→ PROVIDED TEXT
┌────────

Whatever you do, stuff happens!
A good number of the posts in this thread seem to be relatively thoughtless (you may freely include this one, too, if you wish).
Malware (MW) is MW, and it's all bad stuff. The technical distinctions among them (virus, trojan, etc.) are likely to be useful to only a very small segment of the entire user population. My experience with the rest is divided: some are at lesser risk, because what they've heard and digested has prompted them to never, ever update, or even check a YES box, on a computer; others, at much more risk, will blithely do anything their computer prompts them to do, in whatever form. And my impression is that neither group is particularly amenable to a little technical educational help, and, whatever you tell them, stick to their guns, or, at least, to their practices. This isn't because most users are dopes, or senile. They're simply not interested enough to involve themselves in something they feel is so secondary and arcane (which almost all members of this forum, for instance, are interested in, for whatever reasons). So this haggling about the distinction among MW types and mechanisms is largely irrelevant to most "normal" people (unlike us).

└────────

→ CHECK YOUR UNDERSTANDING
#1 Decide whether each statement agrees with the post about malware: (a) The writer considers the technical distinctions among malware types useful to most users. (b) The writer blames users' lack of interest on their being dopes or senile. (c) The writer places users who do whatever their computer prompts at greater risk. For each, give yes or no and quote the deciding words.
#2 Write out the part of the post about malware that begins at the words containing "Whatever you do, stuff" and stops after "if you wish).".

→ EXERCISE DATA
┌────────

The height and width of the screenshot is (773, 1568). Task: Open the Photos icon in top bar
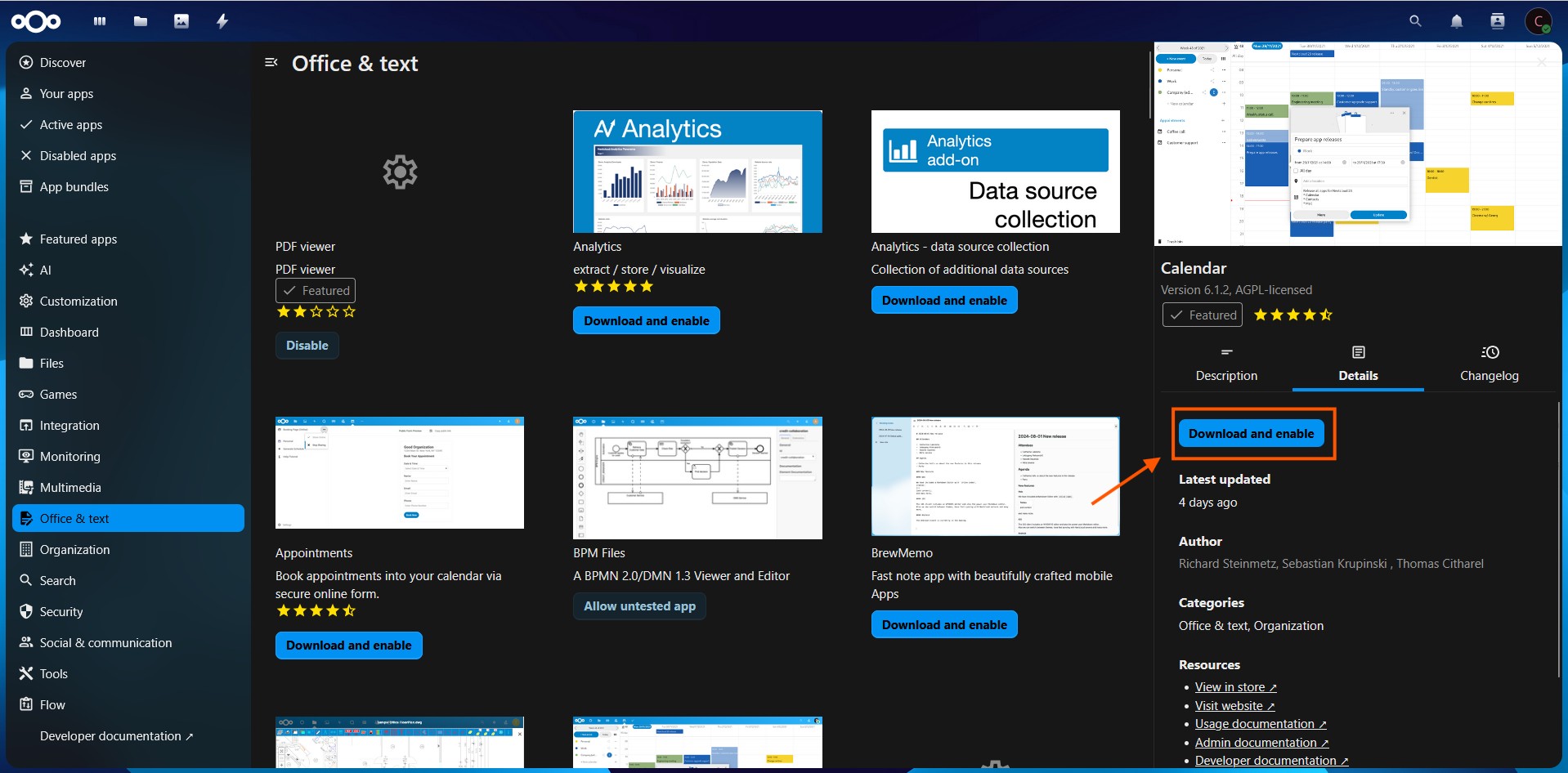click(x=181, y=21)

└────────

→ RESPONSE LIST
#1
(a) No: "The technical distinctions among them (virus, trojan, etc.) are likely to be useful to only a very small segment of the entire user population."
(b) No: "This isn't because most users are dopes, or senile."
(c) Yes: "others, at much more risk, will blithely do anything their computer prompts them to do, in whatever form."

#2
Whatever you do, stuff happens!
A good number of the posts in this thread seem to be relatively thoughtless (you may freely include this one, too, if you wish).